── Source material ──

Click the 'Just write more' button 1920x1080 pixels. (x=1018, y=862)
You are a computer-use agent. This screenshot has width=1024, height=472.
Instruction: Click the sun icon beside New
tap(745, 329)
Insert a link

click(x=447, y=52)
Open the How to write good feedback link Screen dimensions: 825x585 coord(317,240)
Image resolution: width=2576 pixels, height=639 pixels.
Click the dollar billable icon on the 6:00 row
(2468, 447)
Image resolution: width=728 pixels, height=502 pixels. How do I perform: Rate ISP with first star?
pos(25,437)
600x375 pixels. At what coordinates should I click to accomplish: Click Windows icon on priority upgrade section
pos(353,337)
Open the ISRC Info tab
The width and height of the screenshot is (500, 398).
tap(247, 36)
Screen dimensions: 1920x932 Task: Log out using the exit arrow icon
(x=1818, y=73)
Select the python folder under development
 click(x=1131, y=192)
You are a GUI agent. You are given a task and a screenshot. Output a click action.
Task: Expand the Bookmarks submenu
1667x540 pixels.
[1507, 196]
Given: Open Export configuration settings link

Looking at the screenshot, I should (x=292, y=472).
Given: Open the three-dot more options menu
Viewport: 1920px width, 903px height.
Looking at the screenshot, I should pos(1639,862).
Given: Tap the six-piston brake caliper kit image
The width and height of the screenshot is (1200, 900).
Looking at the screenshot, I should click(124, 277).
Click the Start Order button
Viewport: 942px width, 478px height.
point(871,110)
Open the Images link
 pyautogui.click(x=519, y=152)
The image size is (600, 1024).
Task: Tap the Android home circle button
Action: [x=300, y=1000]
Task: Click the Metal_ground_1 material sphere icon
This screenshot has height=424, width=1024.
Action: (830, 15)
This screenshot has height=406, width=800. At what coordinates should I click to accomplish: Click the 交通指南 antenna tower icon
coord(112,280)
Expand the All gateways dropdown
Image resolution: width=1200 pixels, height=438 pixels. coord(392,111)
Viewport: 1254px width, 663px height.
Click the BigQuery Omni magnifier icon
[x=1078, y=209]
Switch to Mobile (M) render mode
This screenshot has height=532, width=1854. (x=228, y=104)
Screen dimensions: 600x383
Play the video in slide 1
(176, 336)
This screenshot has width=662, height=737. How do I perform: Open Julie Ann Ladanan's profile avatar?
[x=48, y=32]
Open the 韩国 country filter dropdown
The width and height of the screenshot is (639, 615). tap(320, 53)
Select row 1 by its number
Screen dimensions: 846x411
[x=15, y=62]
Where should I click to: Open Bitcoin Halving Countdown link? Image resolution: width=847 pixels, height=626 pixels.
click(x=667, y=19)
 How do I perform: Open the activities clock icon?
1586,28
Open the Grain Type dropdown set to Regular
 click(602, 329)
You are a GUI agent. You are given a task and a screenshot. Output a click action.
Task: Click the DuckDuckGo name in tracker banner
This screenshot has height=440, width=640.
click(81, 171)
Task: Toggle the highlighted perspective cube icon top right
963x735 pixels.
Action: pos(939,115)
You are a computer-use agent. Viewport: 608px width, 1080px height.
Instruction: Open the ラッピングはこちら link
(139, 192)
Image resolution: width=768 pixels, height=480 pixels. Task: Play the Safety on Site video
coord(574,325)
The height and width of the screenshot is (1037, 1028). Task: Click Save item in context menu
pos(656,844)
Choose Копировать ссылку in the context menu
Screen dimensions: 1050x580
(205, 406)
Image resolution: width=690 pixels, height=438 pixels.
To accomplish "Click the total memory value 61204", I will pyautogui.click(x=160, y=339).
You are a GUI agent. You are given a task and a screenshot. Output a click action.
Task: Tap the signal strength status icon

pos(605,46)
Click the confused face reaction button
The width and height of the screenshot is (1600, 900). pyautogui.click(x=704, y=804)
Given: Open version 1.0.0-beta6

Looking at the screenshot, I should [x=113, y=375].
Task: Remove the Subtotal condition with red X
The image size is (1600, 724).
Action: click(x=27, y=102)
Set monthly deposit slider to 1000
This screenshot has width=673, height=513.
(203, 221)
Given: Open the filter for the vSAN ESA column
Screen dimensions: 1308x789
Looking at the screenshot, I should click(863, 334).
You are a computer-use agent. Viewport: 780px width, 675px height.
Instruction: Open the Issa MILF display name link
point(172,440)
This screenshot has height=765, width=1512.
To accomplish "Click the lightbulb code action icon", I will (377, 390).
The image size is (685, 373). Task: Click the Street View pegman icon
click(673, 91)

───

Out of the records above, pull each line containing the word "computer".

You are a computer-use agent. This screenshot has width=1024, height=472.
You are a computer-use agent. Viewport: 608px width, 1080px height.
You are a computer-use agent. Viewport: 780px width, 675px height.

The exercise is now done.